Search This Blog

Sunday, March 23, 2014

Reading recommendation: “3 Ways to Test the Accuracy of Your Predictive Models”

Data Mining

Imagine being in a data mining project where people are all enthusiastic about finding hidden patterns and doing some data magic. Now you set up and train your model and the model gives some results (for example scores for the test dataset). You might be feeling a little bit lost at that point. Are the results sensible and reliable? Did I really choose a good approach, the right model and algorithm for that problem? The fact is, that most mining tools are giving you “results” even if your modeling approach has severe flaws, but the results simply have no meaning. So, how can you be sure that your model works fine?

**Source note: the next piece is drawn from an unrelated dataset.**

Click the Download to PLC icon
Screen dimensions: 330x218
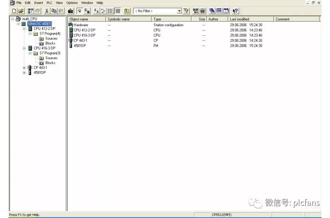tap(71, 11)
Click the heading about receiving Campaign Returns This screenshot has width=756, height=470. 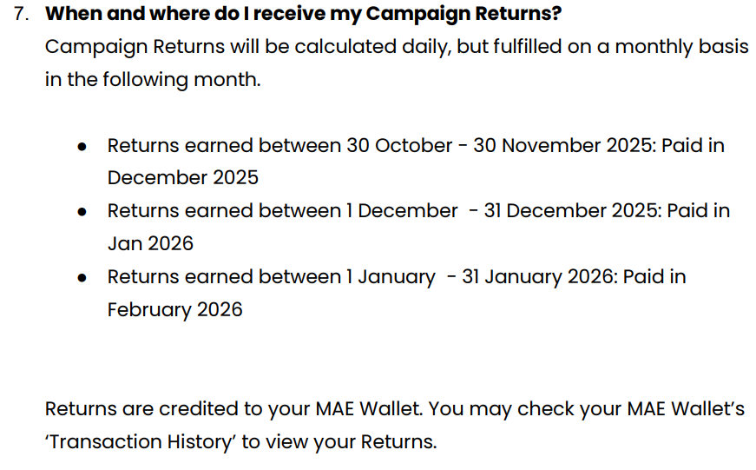coord(303,14)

The situation reminds me a little bit of Douglas Adams’ Hitchhiker’s Guide to the Galaxy. Finally you got an answer, but you are not longer sure what this means. What options do you have to be assured (and to assure your stake holders) that business decisions can be based upon the results of that mining model?

Victoria Garment from Software Advice, a website that researches business intelligence systems, gathered methods used by data mining professionals Karl Rexer, Dean Abbott and John Elder to test and validate the accuracy of a mining model. You can find the full report here:

http://plotting-success.softwareadvice.com/3-predictive-model-accuracy-tests-0114/

What makes this article a must-read for me, is that it doesn’t only cover methods for accuracy testing (lift charts, decile tables, target shuffling, bootstrap sampling, cross validation) but also contains many practical examples and touches various side aspects that are important for data mining. For example when John Elder talks about recognizing false patterns like the Redskins Rule. Or Dean Abbott, as he shows how easily models can be overfit and what methods you have to correct them. I especially like one quotation by John Elder: “Statistics is not persuasive to most people—it’s just too complex”. And this is true, as from my own experience it is very important not only to design a good prediction model but also to assure the business decision makers that they can trust the results and base their decisions on those results. Target shuffling as described in the article may be one promising approach to make business people trust the results of a predictive model without being a master of science in statistics.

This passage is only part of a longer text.